** Requirement **
Below are the records; give the number of their lines that contain the word "agent" and nothing more.

___ Extracted data

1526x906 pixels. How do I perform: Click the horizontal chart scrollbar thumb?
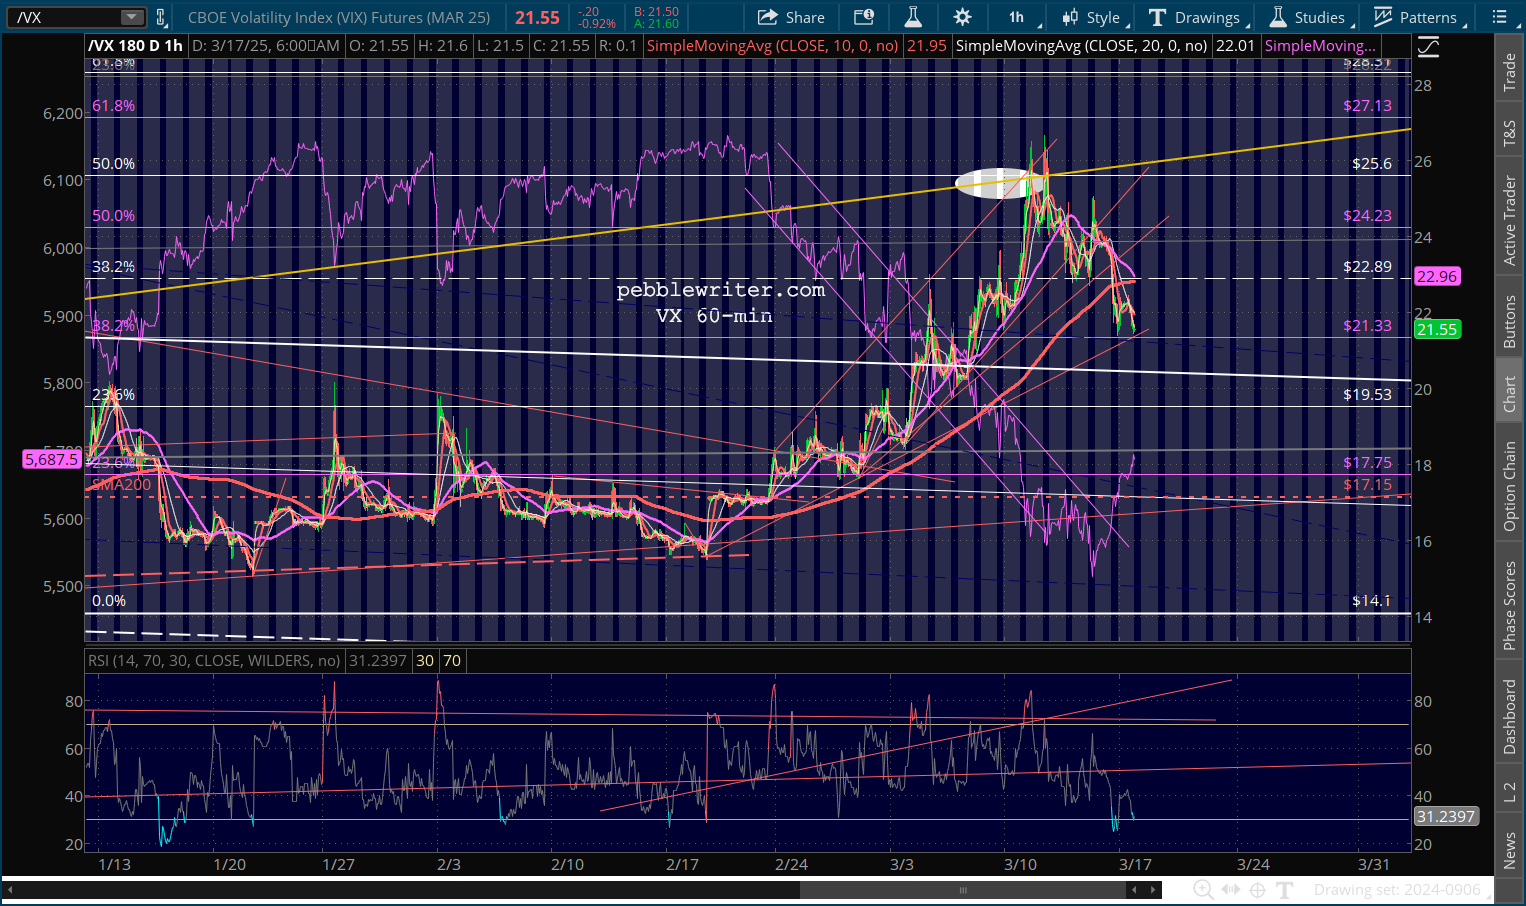(x=963, y=889)
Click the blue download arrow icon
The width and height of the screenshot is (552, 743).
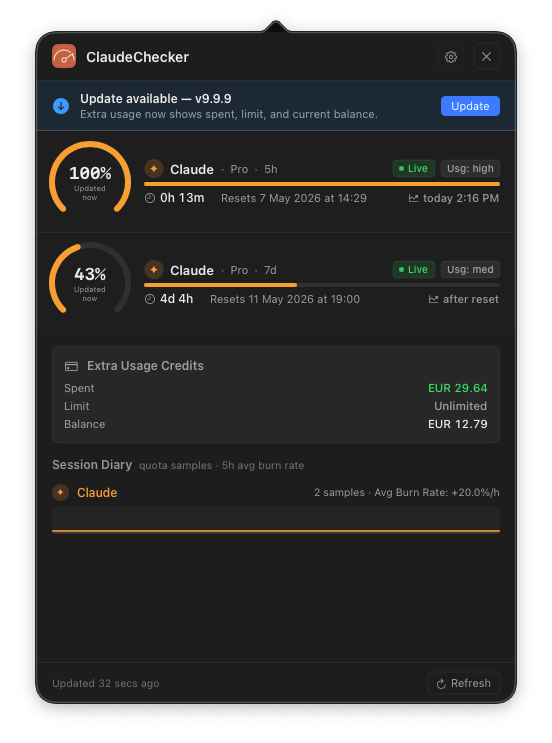(61, 106)
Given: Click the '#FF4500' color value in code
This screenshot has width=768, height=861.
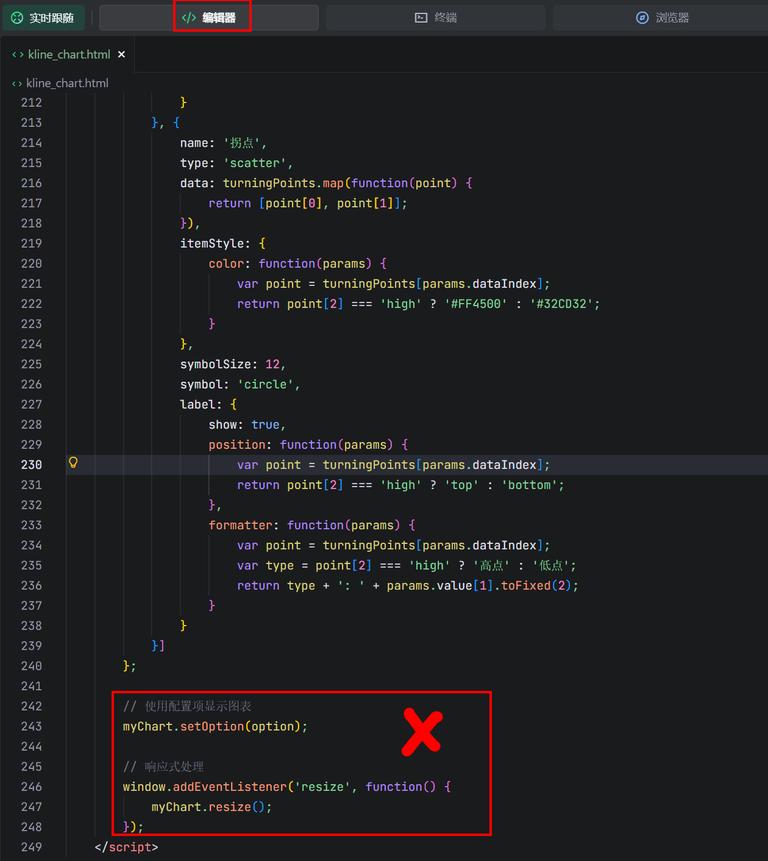Looking at the screenshot, I should (476, 304).

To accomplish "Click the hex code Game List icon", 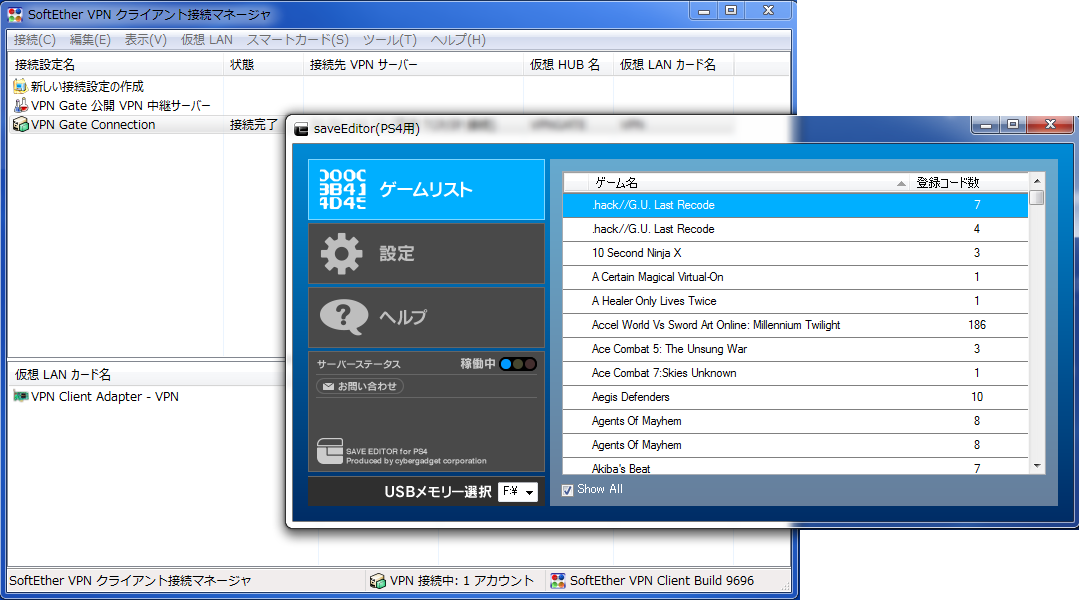I will 342,190.
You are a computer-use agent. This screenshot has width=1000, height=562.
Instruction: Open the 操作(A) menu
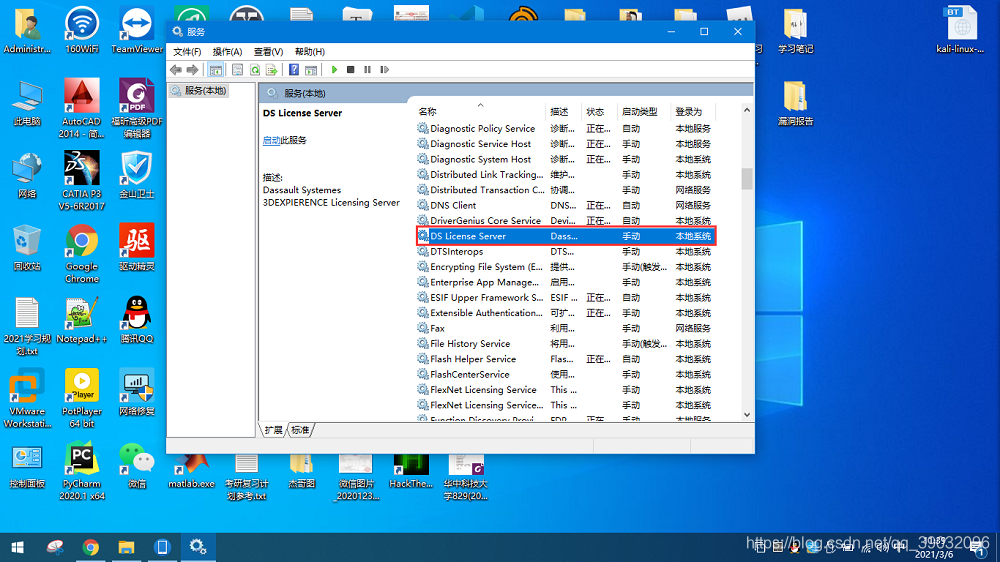tap(227, 51)
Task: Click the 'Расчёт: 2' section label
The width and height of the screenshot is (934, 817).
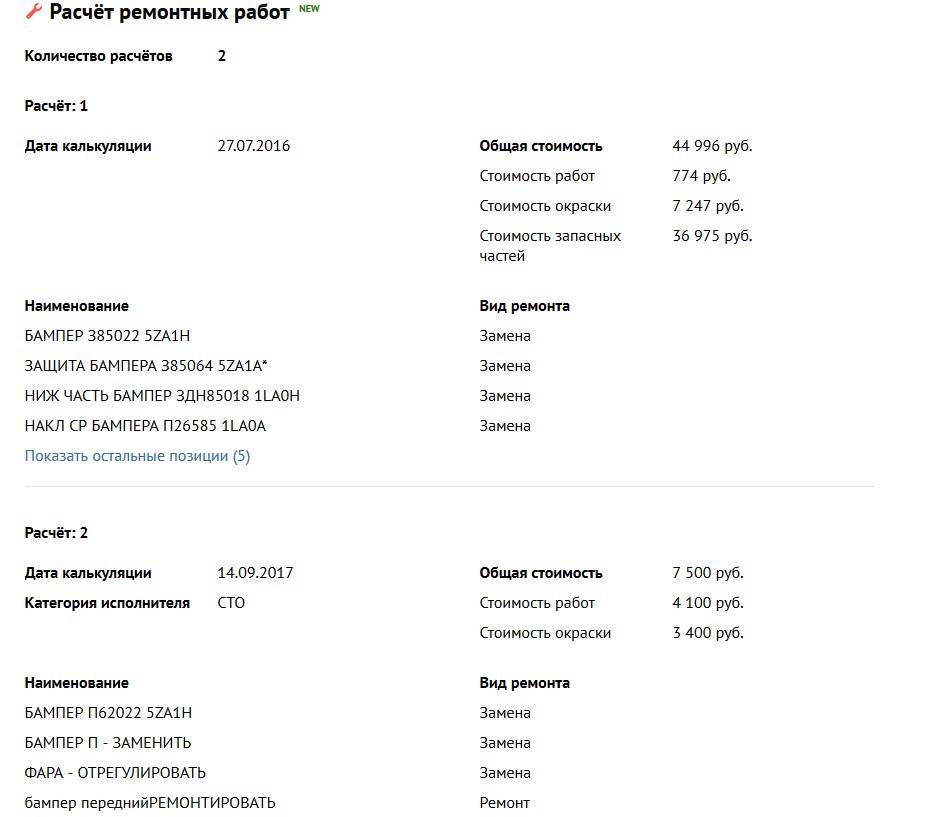Action: point(56,533)
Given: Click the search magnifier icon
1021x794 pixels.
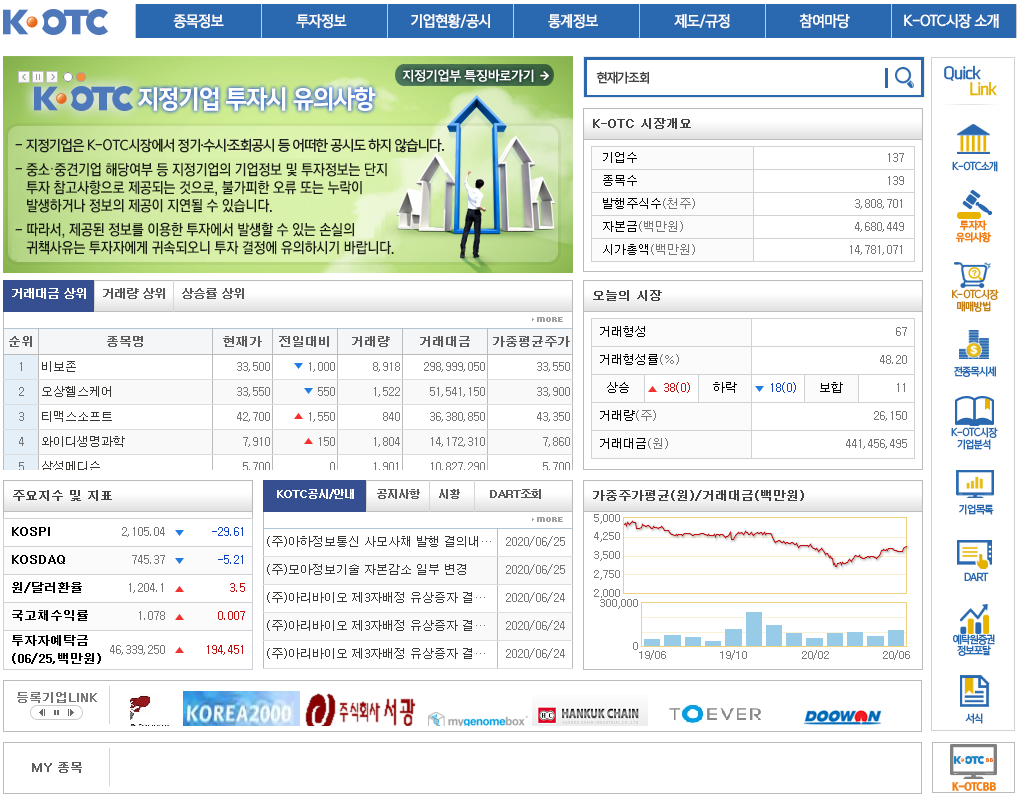Looking at the screenshot, I should tap(901, 77).
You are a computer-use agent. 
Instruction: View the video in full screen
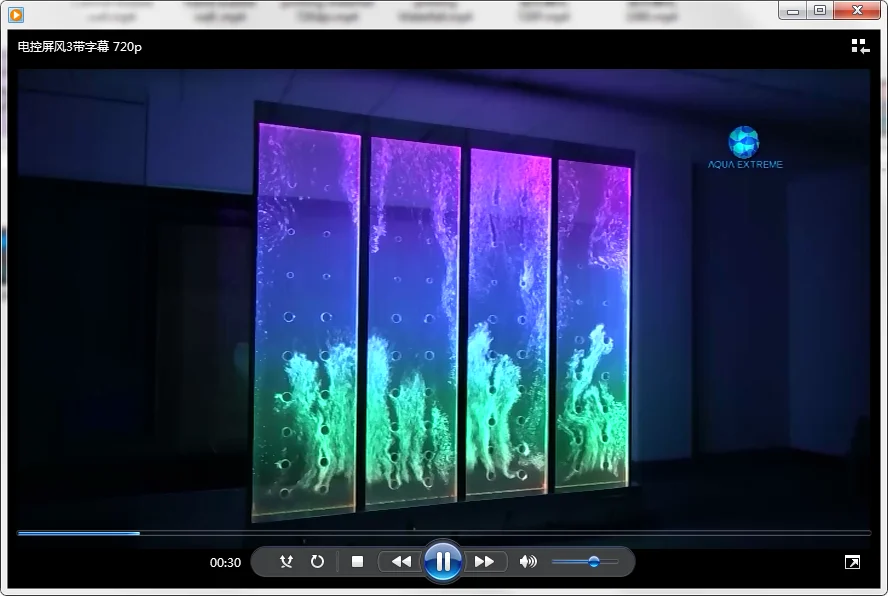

______

** Your solution **
2